The big companies which make up the Ibex 35 index don’t normally fall more than 10% when they present their results (fortunately). But all the market’s attention was on technology firm Indra on Tuesday when it’s share price plummeted 12%, although it is still up 9% in the year so far. So what’s behind this slump?
The first reason can be found in the company’s nine months to September results, which were a huge disappointment to analysts and investors, even though its Brazil business has been a source of problems for some time.
Indra reported net profit of 48.1 million euros in January-September period, compared with the 560.8 million losses registered a year earlier. That said, the previous year’s results were distorted by high provisions.
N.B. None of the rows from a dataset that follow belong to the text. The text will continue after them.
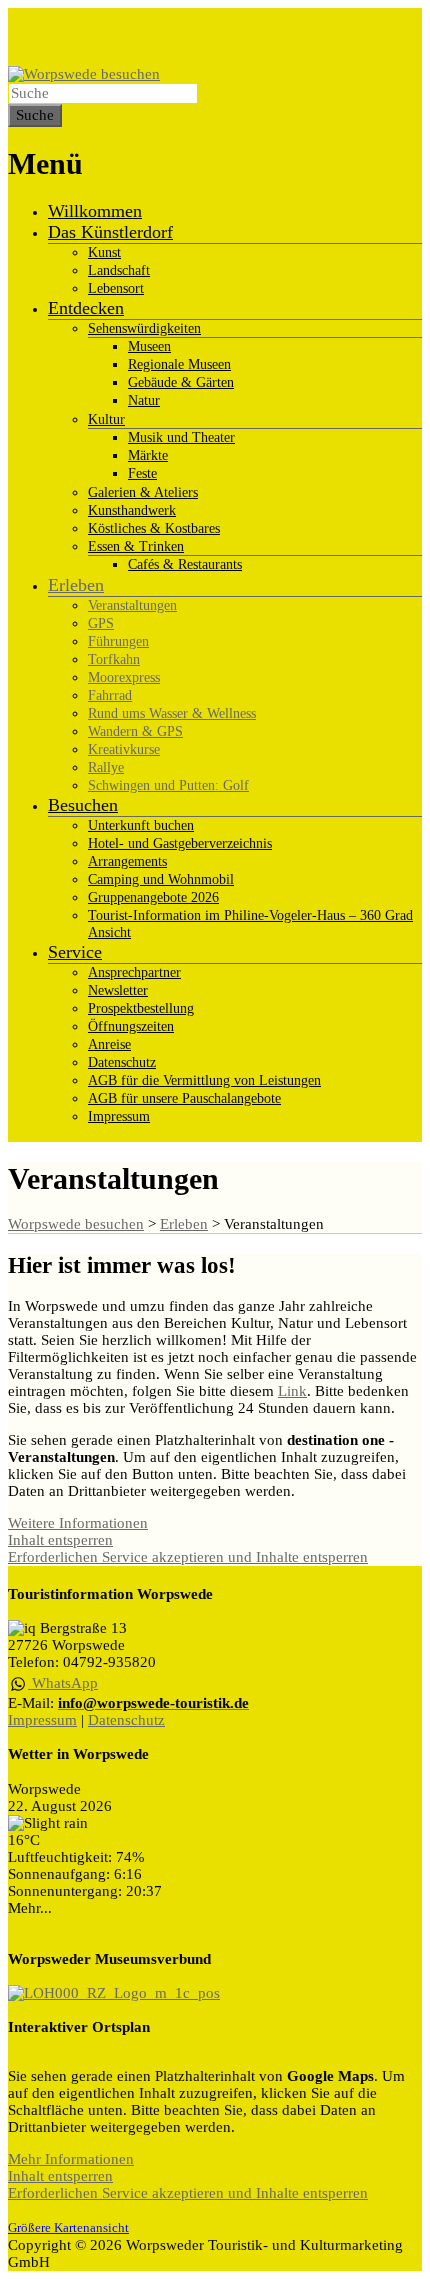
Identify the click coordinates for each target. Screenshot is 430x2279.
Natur (144, 400)
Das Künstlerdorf (110, 232)
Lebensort (116, 288)
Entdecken (86, 308)
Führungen (118, 641)
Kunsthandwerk (132, 510)
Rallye (106, 767)
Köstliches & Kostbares (154, 528)
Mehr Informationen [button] (71, 2159)
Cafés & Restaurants (185, 564)
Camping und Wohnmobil (161, 879)
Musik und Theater (181, 437)
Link (292, 1391)
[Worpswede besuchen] (84, 74)
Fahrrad (110, 695)
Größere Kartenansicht (68, 2228)
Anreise (109, 1044)
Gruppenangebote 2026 (153, 897)
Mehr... (30, 1908)
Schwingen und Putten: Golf (168, 785)
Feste (142, 473)
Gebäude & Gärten (181, 382)
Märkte (148, 455)
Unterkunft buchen (141, 825)
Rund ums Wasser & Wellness (172, 713)
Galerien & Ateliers (143, 492)
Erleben (76, 585)
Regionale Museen (179, 364)
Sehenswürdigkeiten (144, 328)
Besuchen (83, 805)
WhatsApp (63, 1683)
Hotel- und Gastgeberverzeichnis (180, 843)
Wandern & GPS (135, 731)
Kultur (106, 419)
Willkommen (95, 211)
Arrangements (127, 861)
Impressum (119, 1116)
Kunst (104, 252)
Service (75, 952)
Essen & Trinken (136, 546)
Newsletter (118, 990)
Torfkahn (114, 659)
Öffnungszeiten (131, 1026)
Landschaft (119, 270)
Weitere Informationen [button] (78, 1523)
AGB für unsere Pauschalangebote (184, 1098)
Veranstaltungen (132, 605)
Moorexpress (124, 677)
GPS (101, 623)
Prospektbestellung (141, 1008)
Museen (149, 346)
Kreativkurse (124, 749)
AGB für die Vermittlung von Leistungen (204, 1080)
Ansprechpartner (134, 972)
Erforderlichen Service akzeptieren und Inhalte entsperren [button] (188, 1557)
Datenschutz (122, 1062)
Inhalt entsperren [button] (60, 1540)
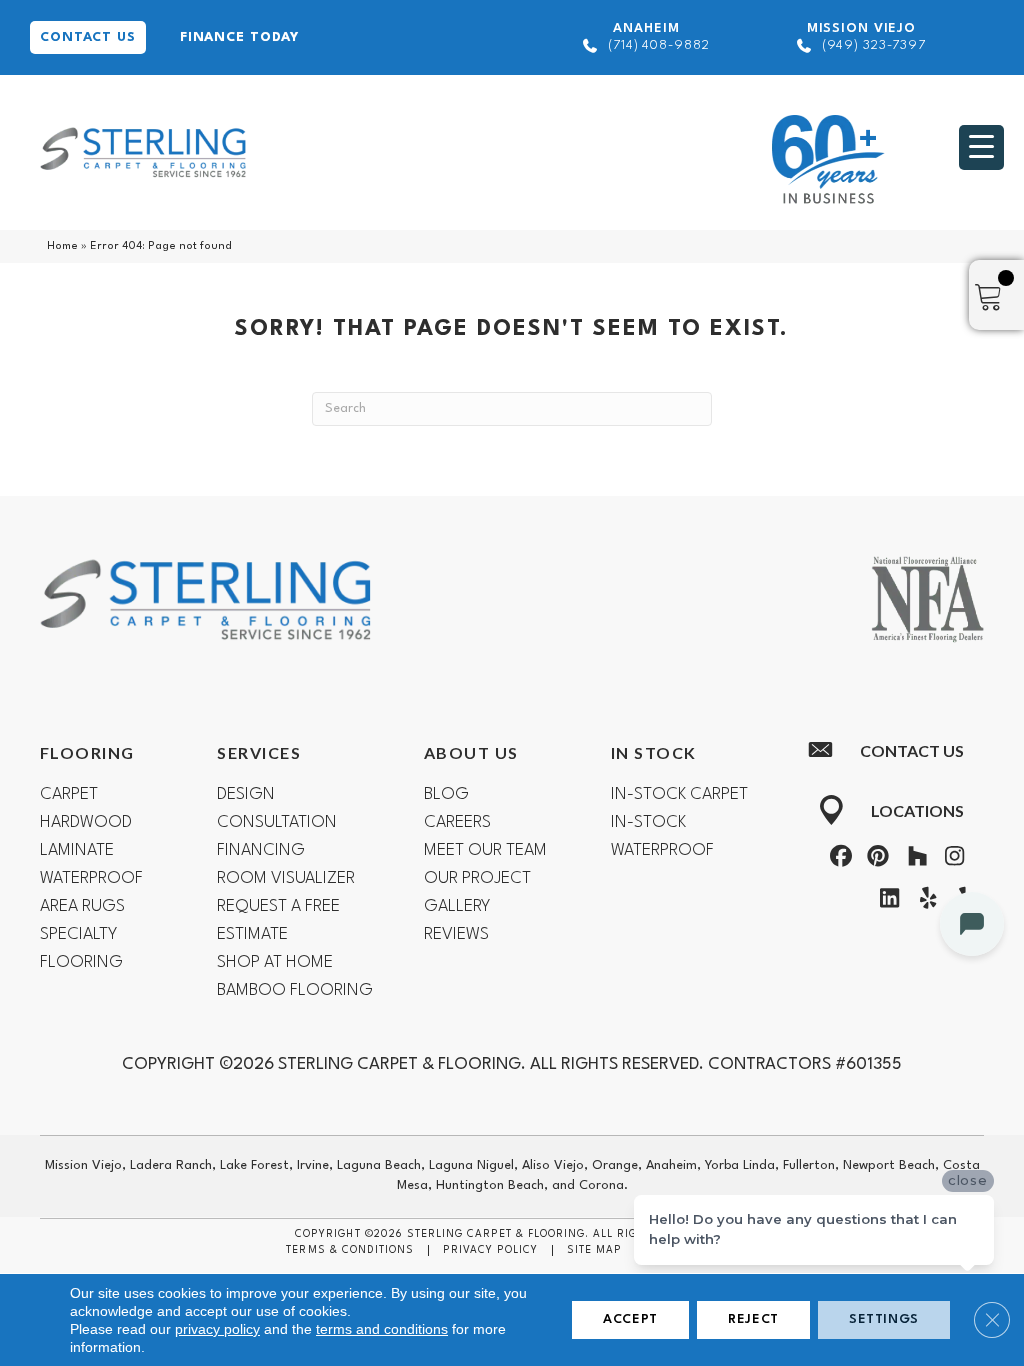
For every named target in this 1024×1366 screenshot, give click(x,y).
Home (62, 246)
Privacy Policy (490, 1250)
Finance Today (239, 37)
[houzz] (913, 860)
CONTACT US (88, 37)
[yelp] (923, 902)
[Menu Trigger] (981, 147)
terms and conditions (382, 1329)
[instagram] (951, 860)
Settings (884, 1319)
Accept (630, 1319)
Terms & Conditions (349, 1250)
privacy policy (217, 1329)
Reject (753, 1319)
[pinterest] (876, 860)
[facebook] (838, 860)
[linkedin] (886, 902)
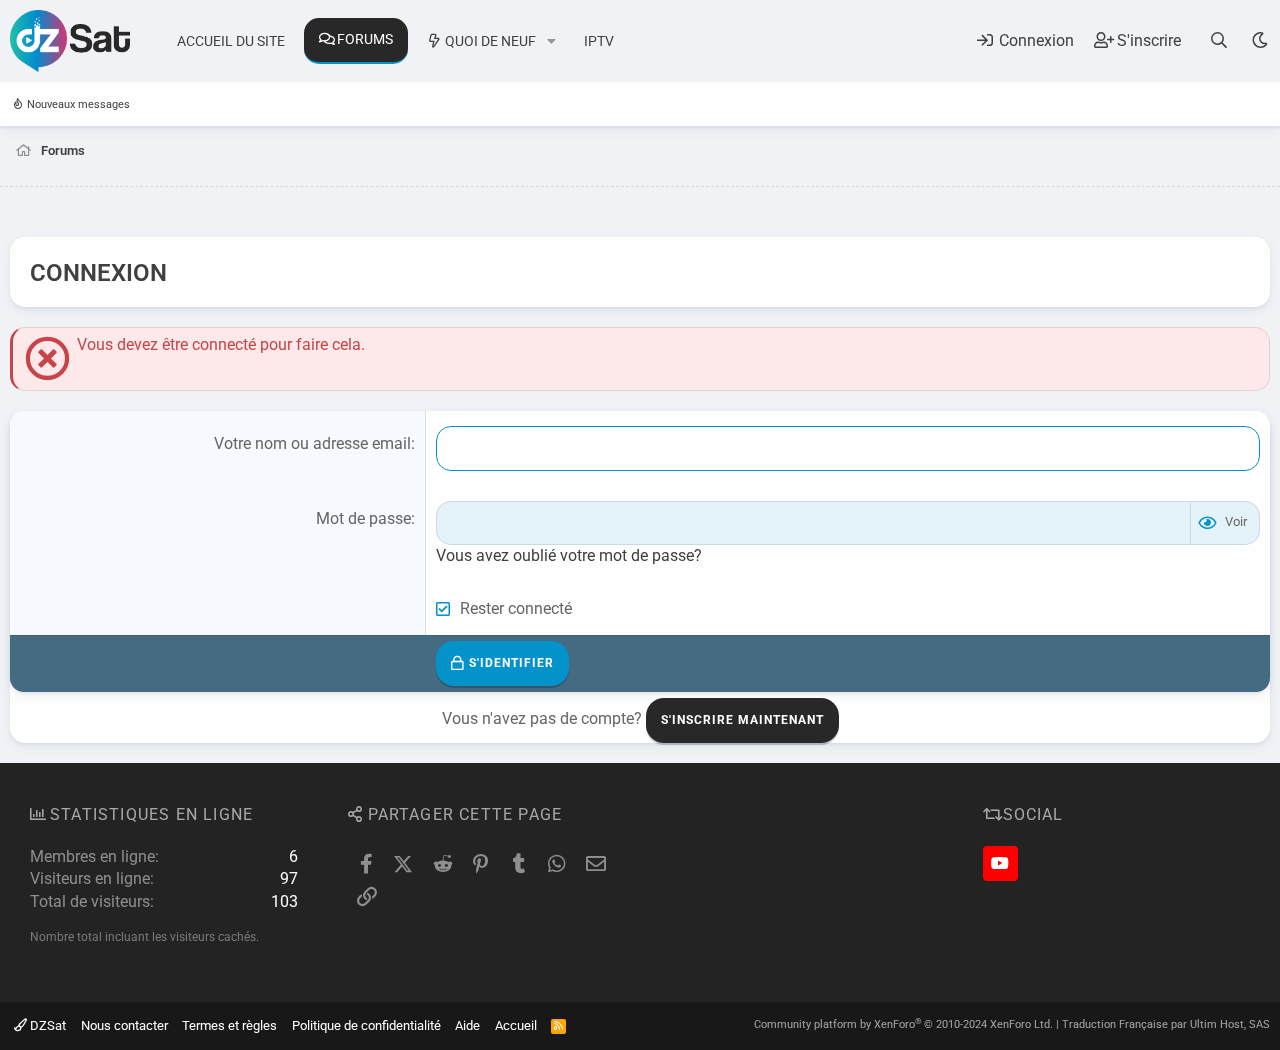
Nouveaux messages (78, 104)
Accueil (516, 1025)
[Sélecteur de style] (1259, 40)
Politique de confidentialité (366, 1025)
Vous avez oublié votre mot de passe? (569, 555)
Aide (467, 1025)
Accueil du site (231, 41)
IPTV (599, 41)
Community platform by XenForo (903, 1024)
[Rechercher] (1219, 40)
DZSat (46, 1025)
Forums (365, 39)
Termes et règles (229, 1025)
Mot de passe (363, 518)
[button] (551, 42)
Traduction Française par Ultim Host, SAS (1166, 1024)
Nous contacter (124, 1025)
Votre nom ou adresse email (312, 443)
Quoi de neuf (490, 41)
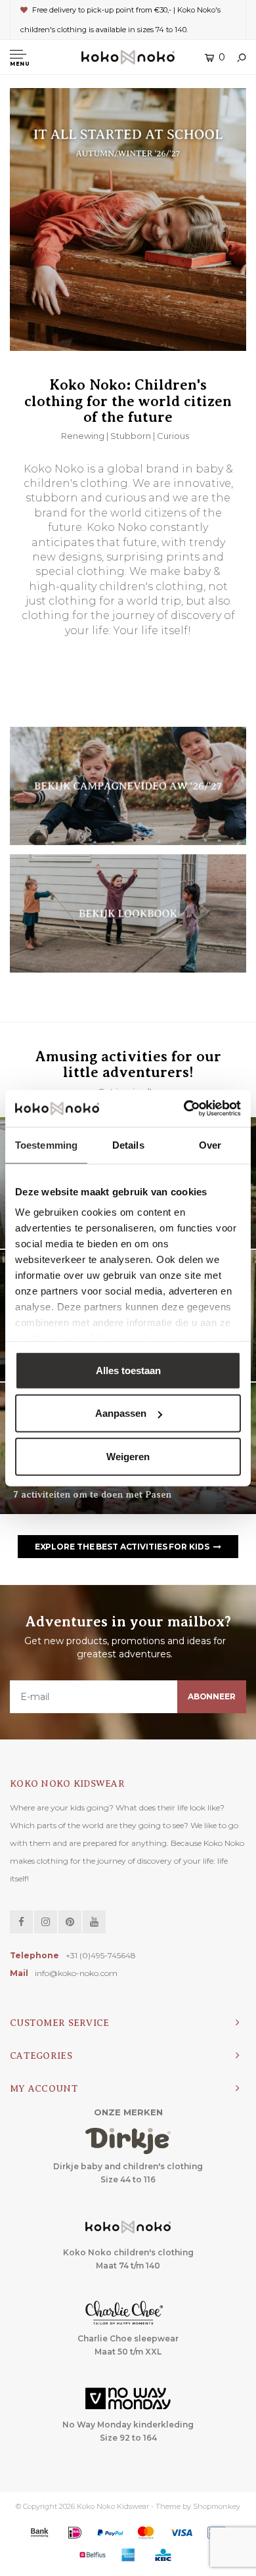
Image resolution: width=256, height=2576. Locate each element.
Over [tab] (210, 1144)
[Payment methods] (39, 2532)
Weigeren (128, 1455)
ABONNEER (212, 1696)
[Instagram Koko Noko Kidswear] (45, 1921)
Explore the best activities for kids (122, 1547)
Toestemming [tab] (46, 1144)
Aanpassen (120, 1413)
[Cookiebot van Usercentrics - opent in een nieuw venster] (184, 1108)
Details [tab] (128, 1144)
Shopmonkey (216, 2506)
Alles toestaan (128, 1369)
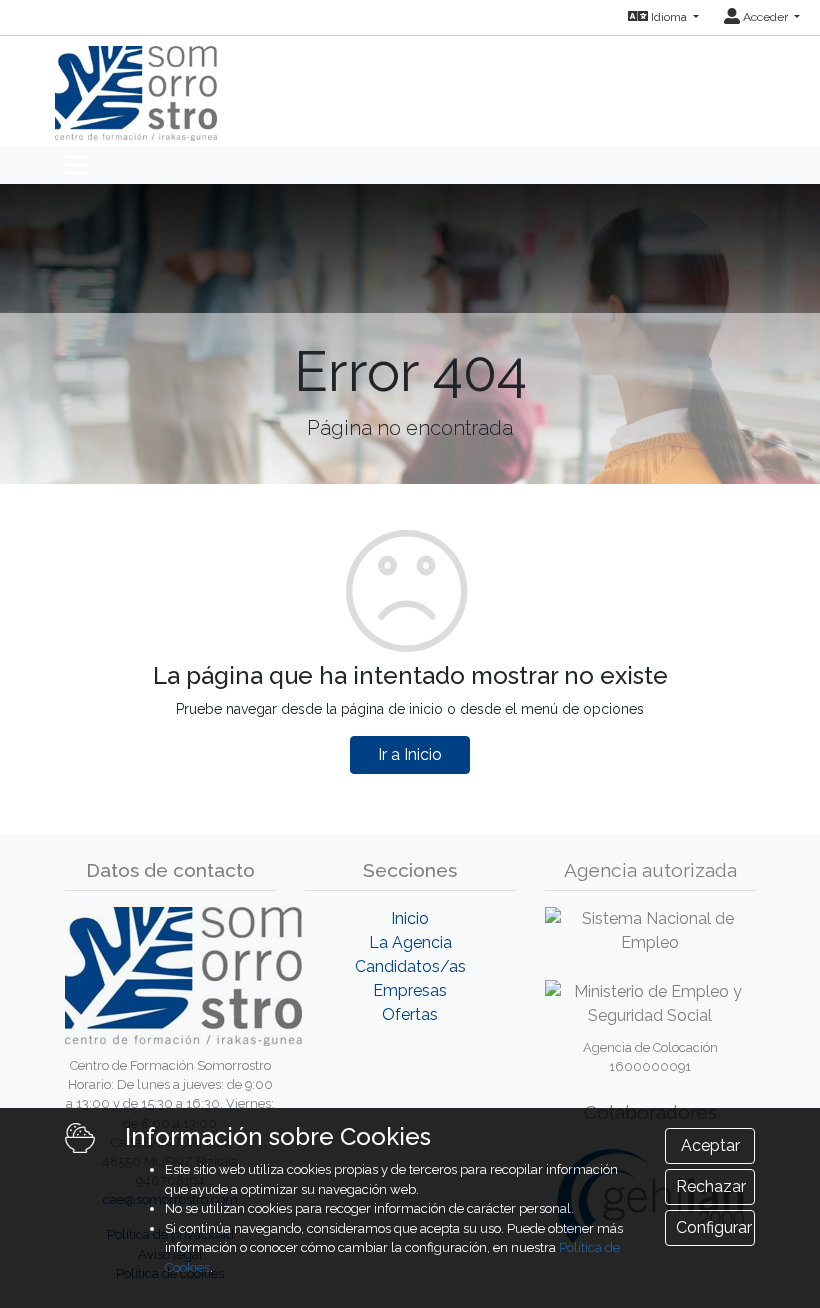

Analysts have expressed doubts about some aspects of the results like margins and sales. Recurring Ebit rose to 34 million euros, 10% below market consensus. The other black spots are negative cash generation (5 million euros) and weak sales, which dropped 6.2%. By geographical areas, sales fell 2% in Spain; 20% in America and 1% in Europe. On the other hand, sales rose 12% in Asia, the Middle East and Africa.
Brazil’s economic difficulties are taking their toll on Indra, as well as other Spanish companies with business in that country. It also hasn’t helped that the company’s CEO, Fernando Abril Martorell, announced that Telefonica will sell its remaining stake sooner rather than later. (The telecommunications giant owned 6.1% of Indra but has already cut this to 3%).
Indra’s net debt stands at 666 million euros, 5% less than in December. But the general impression amongst the experts is that its results do not really provide much support for it to return to sustainable organic growth.